Passer au contenu
Bandeau d'identification visuelle du Ministère de la sécurité publique

Politique québécoise de sécurité civile 2014-2024 : vers une société québécoise plus résiliente aux catastrophes

Sommaire

Un contexte marqué par l’accroissement des catastrophes et des risques

L’une des réalités avec laquelle le Québec doit composer, comme la plupart des autres sociétés dans le monde, est l’augmentation constante des sinistres depuis les années 1970. Le bilan des catastrophes survenues sur le territoire québécois démontre en effet une tendance à la hausse de ces événements. De tous les sinistres qui se sont produits au cours des dernières décennies, ceux de grande ampleur retiennent évidemment le plus l’attention.

À ce chapitre, la catastrophe ferroviaire survenue à Lac-Mégantic en juillet 2013 se démarque de par ses conséquences humaines, socio-économiques et environnementales. De même, l’incendie tragique d’une résidence pour personnes âgées à L’Isle-Verte en janvier 2014 a entraîné de lourdes conséquences sur le plan humain et touché toute la population québécoise. On se souvient également des sinistres majeurs causés par les inondations en Montérégie au printemps 2011 et par les épisodes successifs de submersion côtière et d’inondation dans l’est du Québec en décembre 2010. Comment oublier, en remontant un peu plus loin dans le temps, les conséquences de la tempête de verglas dans le sud-ouest québécois en janvier 1998 et celles des pluies diluviennes de juillet 1996 au Saguenay–Lac-Saint-Jean? Ces catastrophes ont marqué la mémoire collective. Plusieurs autres événements importants se sont aussi produits dans les différentes régions québécoises au cours de cette période, lesquels ont aussi entraîné de lourdes conséquences pour les collectivités touchées.

L’usage courant du terme sinistre en matière de sécurité civile constitue une réalité propre au Québec. Ailleurs dans la francophonie, le terme sinistre est peu utilisé. C’est plutôt le terme catastrophe qui est privilégié pour décrire la même situation. Dans la présente politique, les termes sinistre et catastrophe doivent être interprétés comme étant des synonymes.

Aucune région québécoise, aucune municipalité, aucune organisation ni aucun citoyen ne peut se croire à l’abri des sinistres. Il peut être tentant et rassurant pour certains de penser que ces événements se produisent ailleurs et que nous sommes protégés contre de telles éventualités. La réalité est toutefois différente. Chaque année des collectivités québécoises font face à de telles situations, et ce, de façon de plus en plus fréquente et importante. À l’échelle du milieu où ils surviennent, les aléas en cause génèrent des pertes majeures et perturbent considérablement le fonctionnement normal de la communauté.

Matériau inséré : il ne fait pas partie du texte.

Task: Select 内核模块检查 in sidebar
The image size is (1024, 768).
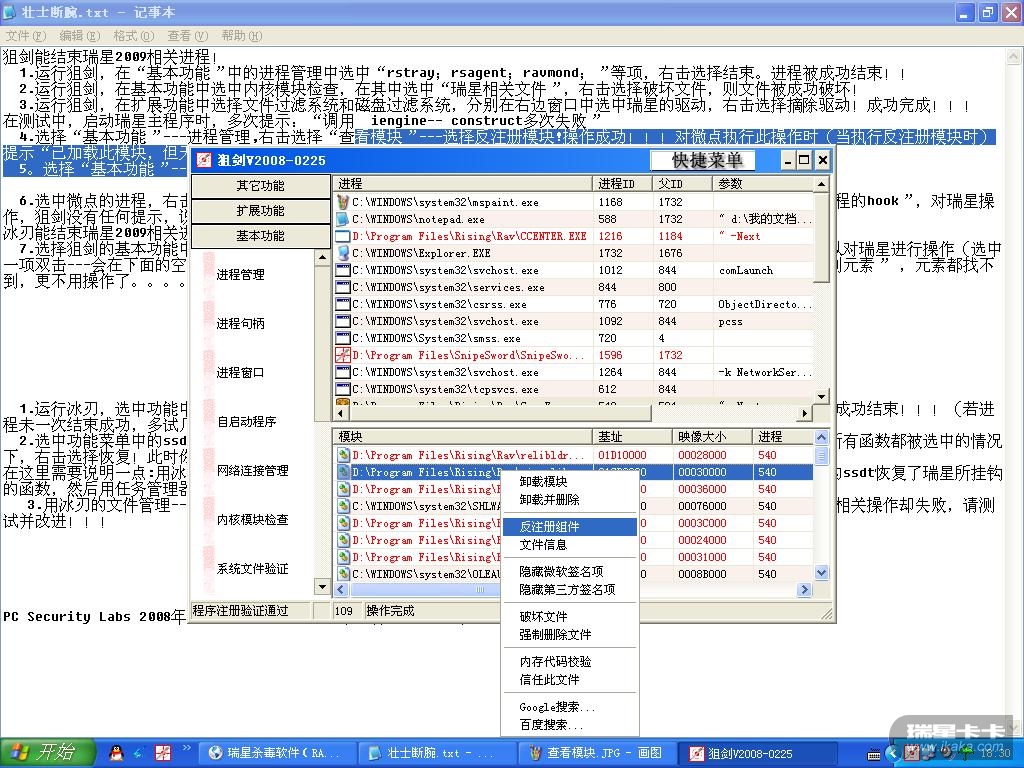Action: (x=252, y=519)
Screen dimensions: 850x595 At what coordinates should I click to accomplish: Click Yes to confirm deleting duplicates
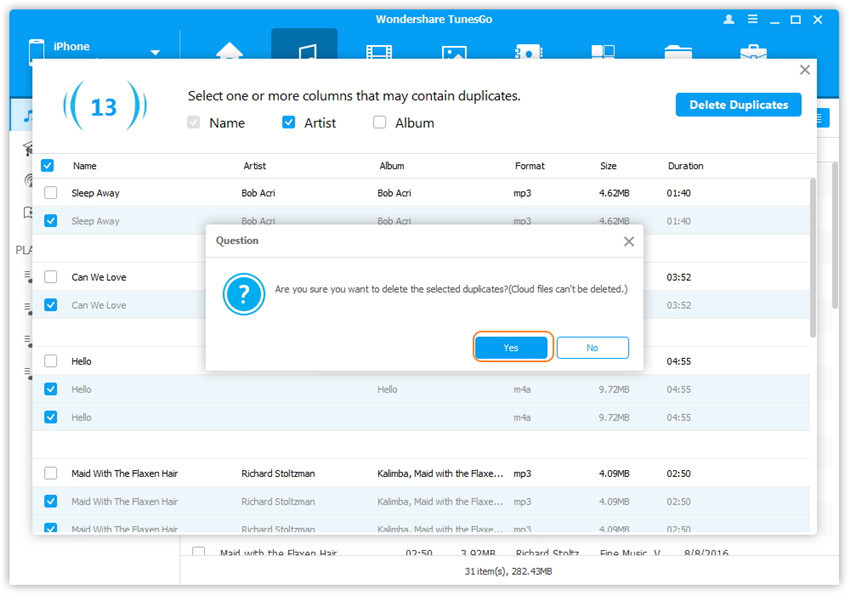(511, 348)
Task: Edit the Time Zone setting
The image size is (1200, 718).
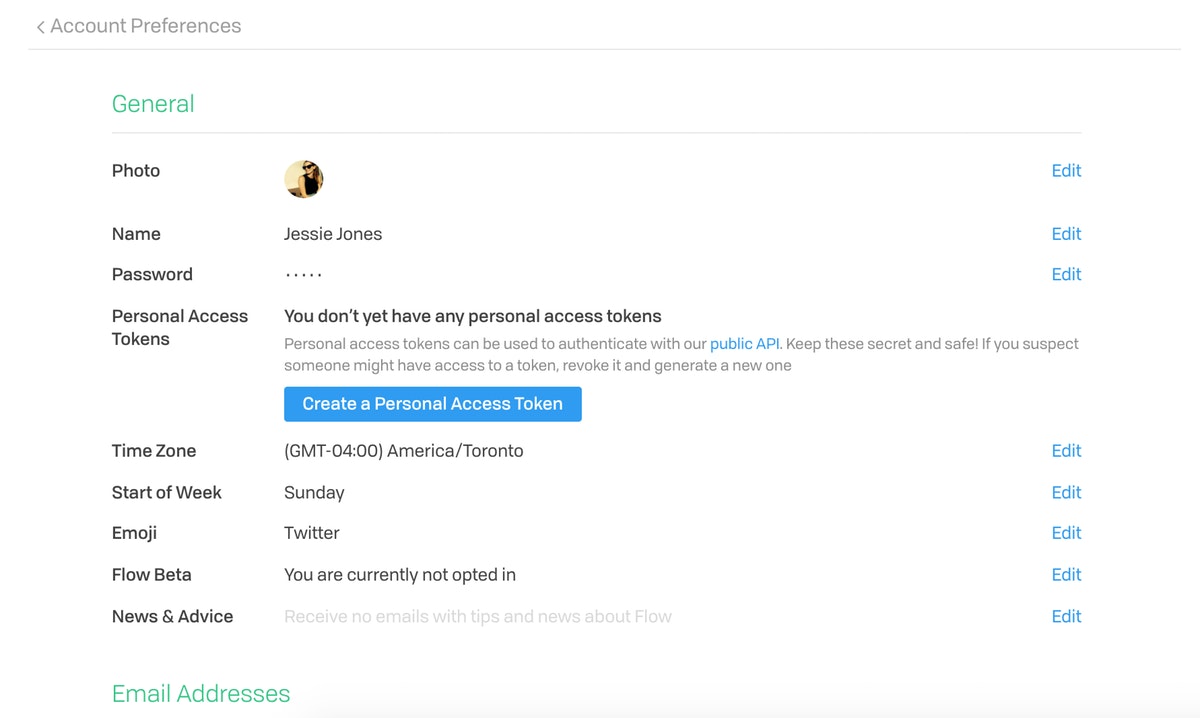Action: (1066, 451)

Si le nombre et l’importance des sinistres sont en croissance, cela découle en amont d’une augmentation des risques auxquels sont confrontées les collectivités. L’accroissement des risques et des catastrophes peut être attribué à divers facteurs, dont plusieurs résultent des décisions que nous prenons et du mode de vie des sociétés modernes. Les changements climatiques, l’utilisation accrue de matières dangereuses, le développement à l’intérieur de zones exposées à des aléas majeurs et notre dépendance toujours plus grande à des technologies et à des systèmes complexes, interactifs et interdépendants sont au nombre des facteurs qui favorisent l’augmentation des risques et des catastrophes. On note également l’accroissement de la population, de l’étendue et de la densité des agglomérations, la progression du nombre et de la valeur des biens exposés, la destruction ou l’altération de milieux constituant une protection naturelle contre les aléas, le vieillissement de la population et l’usure des infrastructures. Le cumul des aléas potentiels et des éléments vulnérables sur un même territoire, jumelé aux effets de cascade qu’il peut provoquer, apparaît aussi comme un facteur contribuant à cette situation. Ainsi, non seulement sommes-nous exposés à des aléas de toute nature dont la fréquence et l’intensité sont, pour plusieurs, en constante augmentation, mais aussi de plus en plus vulnérables à ces divers phénomènes ou situations pouvant être à l’origine de catastrophes.

Certes, les progrès technologiques amorcés au 20e siècle ont permis d’améliorer les conditions de vie de la plupart des sociétés modernes. Toutefois, nous devons considérer que le développement et l’évolution de nos collectivités, aussi positifs soient-ils, ont contribué à accroître ou à générer des risques qui s’avèrent parfois importants. Devant de telles circonstances, nous devons agir afin d’accroître la résilience de la société québécoise aux catastrophes. Au-delà des conséquences économiques souvent considérables découlant des sinistres et du fait qu’il nous faut veiller à la pérennité des investissements passés et futurs, nos actions doivent d’abord et avant tout viser à assurer la sécurité des personnes et le bien-être des communautés.